The game’s art only exacerbates the frequent failures. Each world restricts itself to a small color palette and theme so that none of the worlds overlap visually. While a nice idea, it means that the backgrounds, foregrounds, enemies, and traps of a world all feature the same two or three colors. Layer them all on top of each other and it becomes too easy to wander into spinning blade or evil creature without noticing, once again causing unfair deaths.

It's not any easier to see during each world's final level when you're forced to sprint through the whole thing.

It’s not any easier to see during each world’s final level when you’re forced to sprint through the whole thing. I didn’t spot the blades on the ground until my fifth time through.

The gameplay almost becomes comedic with how quickly and unexpectedly death happens. Struggling through a level with just one heart left, only to be killed the second you switch dimensions because that giant Jabba-the-Hutt-like sludge monster doesn’t have any wind-up attack animation and he fired the second you appeared. Walking down a long hallway, only for a giant blade to descend from the ceiling, killing you before you could possibly react. Switching dimensions to search for more collectables and being unceremoniously dropped into a pit. There were some deaths that happened so quickly and without warning that I couldn’t help but laugh.

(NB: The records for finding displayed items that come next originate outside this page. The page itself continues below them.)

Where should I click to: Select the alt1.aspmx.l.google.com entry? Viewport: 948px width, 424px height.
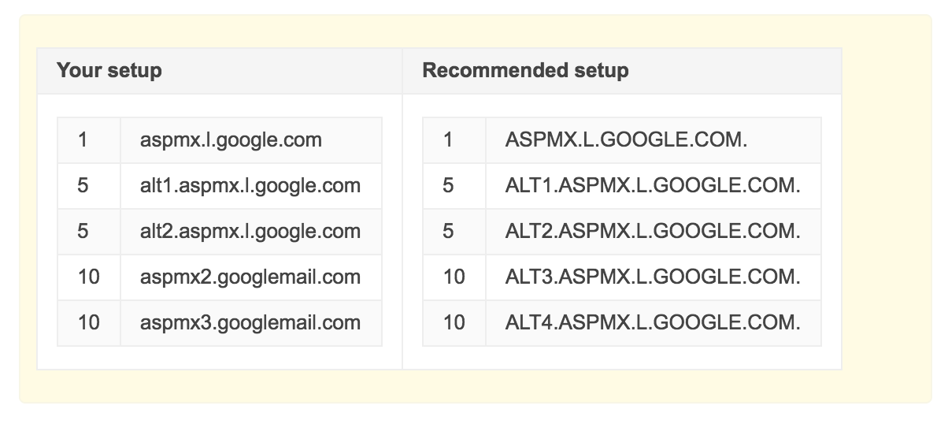250,186
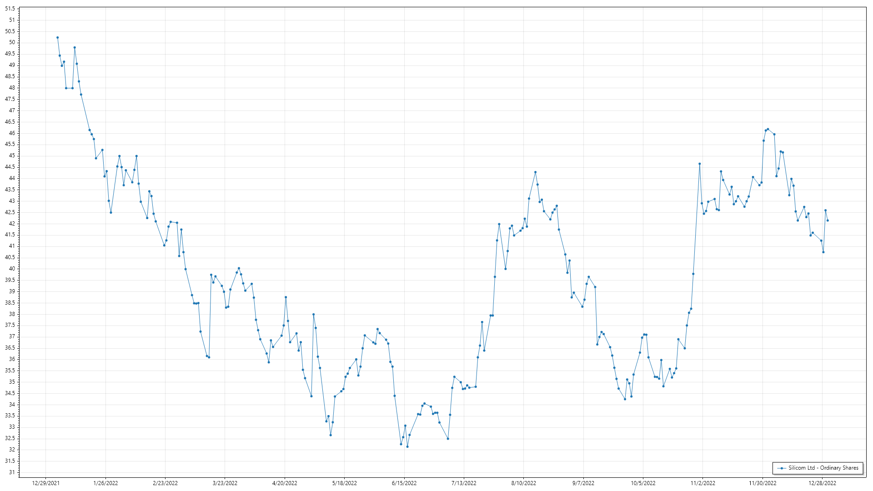
Task: Click the 35 y-axis value label
Action: coord(12,382)
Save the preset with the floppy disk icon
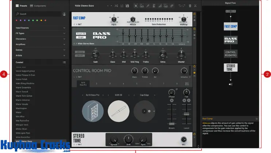This screenshot has height=153, width=271. [x=127, y=6]
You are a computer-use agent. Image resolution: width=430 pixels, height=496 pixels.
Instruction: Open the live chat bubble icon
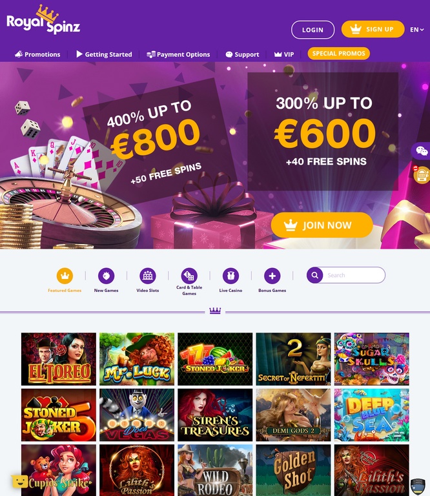(x=422, y=150)
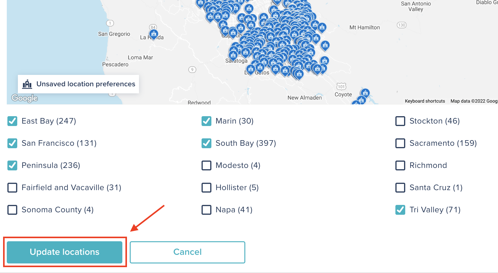Click the school icon beside Unsaved location preferences

pos(27,84)
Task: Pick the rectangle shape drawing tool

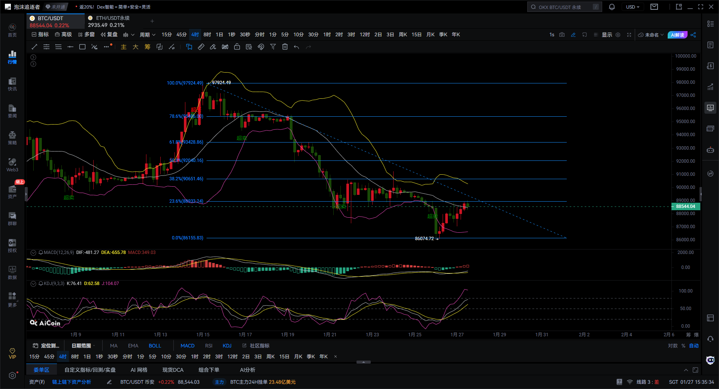Action: pos(82,47)
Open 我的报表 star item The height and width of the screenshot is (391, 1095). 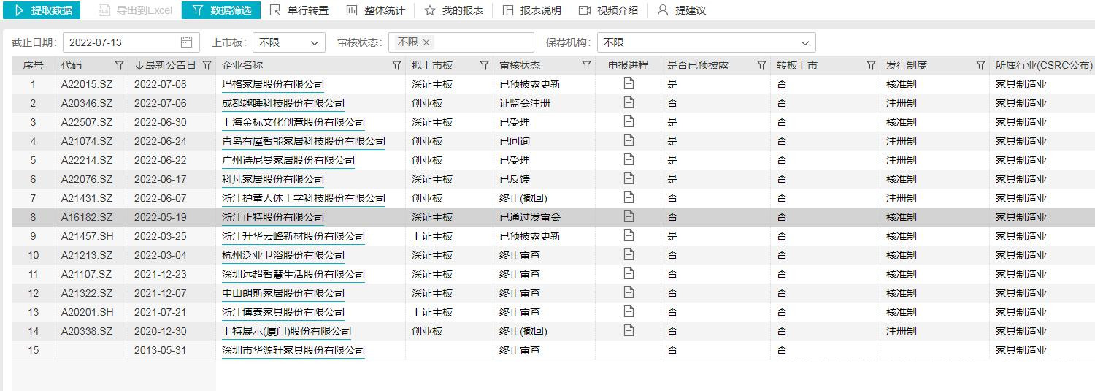(x=453, y=10)
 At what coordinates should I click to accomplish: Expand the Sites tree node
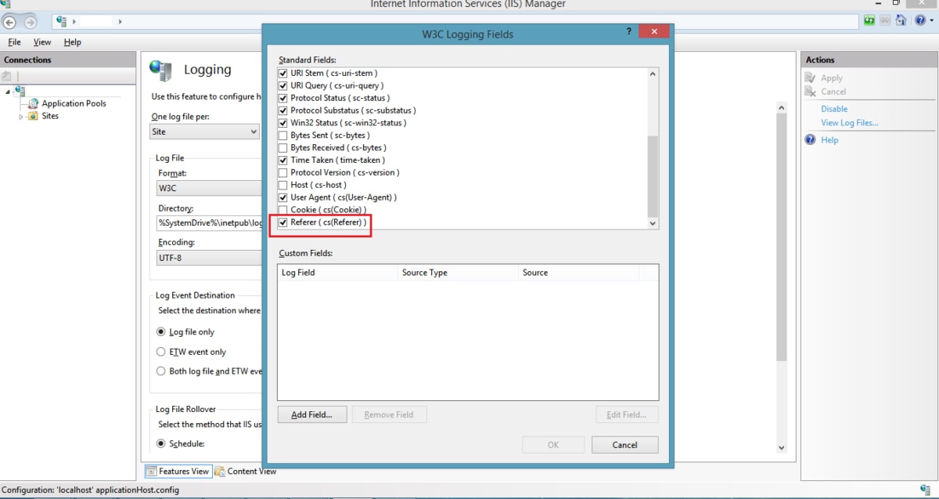coord(21,116)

But Stonerid isn’t a comedy. In fact, despite featuring a magical world and simple fairy tale-like plot, there’s no levity to be found anywhere in the game. The only real story moments happen in the very last level. Although you earn diary entries every few levels, they generally only describe how your character gets from one place to another.  The few characters you do meet in-game only spout short lines of expositions about what may be ahead or unhelpful information about the plot. A total lack of story and character leaves the game with no personality or identity whatsoever. There’s no feeling of an epic quest, despite the player character claiming it taking weeks to finish his adventure. There’s no thrill when you beat a particularly hard level or finally meet your adversary. There’s no joy of success when the adventure is finally beaten. The game fails to elicit any emotion at all. Without any story, character, or tone to flavor the gameplay, the entire game becomes forgettable.

Failure in a game has to be the player’s fault. Punishing a player for something that they didn’t know about or couldn’t have avoided is simply bad design. Despite an interesting main mechanic, Stonerid doesn’t follow this basic gaming principle. From its implementation of the dimension shifting to its cluttered and samey art, Stonerid fails to properly give its players the necessary tools and knowledge to succeed. Every level inevitably devolves into trial-and-error and frustration.  The near total lack of story and character leaves Stonerid a dull, frustrating experience.

A review copy of the game was provided by Enitvare.